Top of STORED DATA

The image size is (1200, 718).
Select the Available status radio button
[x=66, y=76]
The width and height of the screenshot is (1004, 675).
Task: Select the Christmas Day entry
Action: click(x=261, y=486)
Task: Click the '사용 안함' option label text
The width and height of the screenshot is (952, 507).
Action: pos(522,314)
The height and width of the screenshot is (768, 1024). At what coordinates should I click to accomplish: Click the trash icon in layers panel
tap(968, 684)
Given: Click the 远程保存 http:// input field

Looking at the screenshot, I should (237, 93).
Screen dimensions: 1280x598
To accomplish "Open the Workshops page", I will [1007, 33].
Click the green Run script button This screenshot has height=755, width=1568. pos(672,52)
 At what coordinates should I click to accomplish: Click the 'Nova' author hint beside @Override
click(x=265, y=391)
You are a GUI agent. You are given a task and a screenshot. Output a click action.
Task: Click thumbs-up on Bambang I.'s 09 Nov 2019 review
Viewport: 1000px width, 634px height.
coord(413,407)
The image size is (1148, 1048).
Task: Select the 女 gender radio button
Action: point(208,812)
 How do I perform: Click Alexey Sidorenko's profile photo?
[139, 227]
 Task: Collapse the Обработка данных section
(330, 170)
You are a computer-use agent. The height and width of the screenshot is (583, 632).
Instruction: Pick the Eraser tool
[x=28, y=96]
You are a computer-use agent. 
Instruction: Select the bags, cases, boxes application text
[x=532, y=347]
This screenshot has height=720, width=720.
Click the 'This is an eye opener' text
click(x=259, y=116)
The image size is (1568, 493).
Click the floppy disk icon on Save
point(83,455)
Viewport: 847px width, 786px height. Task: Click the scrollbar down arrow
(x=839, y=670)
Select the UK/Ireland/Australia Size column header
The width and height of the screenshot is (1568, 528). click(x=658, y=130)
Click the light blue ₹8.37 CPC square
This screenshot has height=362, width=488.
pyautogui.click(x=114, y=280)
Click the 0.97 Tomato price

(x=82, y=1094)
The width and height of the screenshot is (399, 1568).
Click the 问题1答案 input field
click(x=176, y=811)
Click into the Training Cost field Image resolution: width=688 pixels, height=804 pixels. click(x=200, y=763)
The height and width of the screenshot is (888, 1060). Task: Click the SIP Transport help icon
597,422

Bottom of STORED DATA

▶ _THE TASK_
From the first line to the last, reproduce the data exactly.

▶ _RESULT FOR THIS EXERCISE_
The image size is (1200, 718).
Select the Available status radio button
[x=66, y=76]
The width and height of the screenshot is (1004, 675).
Task: Select the Christmas Day entry
Action: click(x=261, y=486)
Task: Click the '사용 안함' option label text
The width and height of the screenshot is (952, 507).
Action: pos(522,314)
The height and width of the screenshot is (768, 1024). At what coordinates should I click to accomplish: Click the trash icon in layers panel
tap(968, 684)
Given: Click the 远程保存 http:// input field

Looking at the screenshot, I should (237, 93).
Screen dimensions: 1280x598
To accomplish "Open the Workshops page", I will [1007, 33].
Click the green Run script button This screenshot has height=755, width=1568. pos(672,52)
 At what coordinates should I click to accomplish: Click the 'Nova' author hint beside @Override
click(x=265, y=391)
You are a GUI agent. You are given a task and a screenshot. Output a click action.
Task: Click thumbs-up on Bambang I.'s 09 Nov 2019 review
Viewport: 1000px width, 634px height.
coord(413,407)
The image size is (1148, 1048).
Task: Select the 女 gender radio button
Action: point(208,812)
 How do I perform: Click Alexey Sidorenko's profile photo?
[139, 227]
 Task: Collapse the Обработка данных section
(330, 170)
You are a computer-use agent. The height and width of the screenshot is (583, 632).
Instruction: Pick the Eraser tool
[x=28, y=96]
You are a computer-use agent. 
Instruction: Select the bags, cases, boxes application text
[x=532, y=347]
This screenshot has height=720, width=720.
Click the 'This is an eye opener' text
click(x=259, y=116)
The image size is (1568, 493).
Click the floppy disk icon on Save
point(83,455)
Viewport: 847px width, 786px height. Task: Click the scrollbar down arrow
(x=839, y=670)
Select the UK/Ireland/Australia Size column header
The width and height of the screenshot is (1568, 528). click(x=658, y=130)
Click the light blue ₹8.37 CPC square
This screenshot has height=362, width=488.
pyautogui.click(x=114, y=280)
Click the 0.97 Tomato price

(x=82, y=1094)
The width and height of the screenshot is (399, 1568).
Click the 问题1答案 input field
click(x=176, y=811)
Click into the Training Cost field Image resolution: width=688 pixels, height=804 pixels. click(x=200, y=763)
The height and width of the screenshot is (888, 1060). Task: Click the SIP Transport help icon
597,422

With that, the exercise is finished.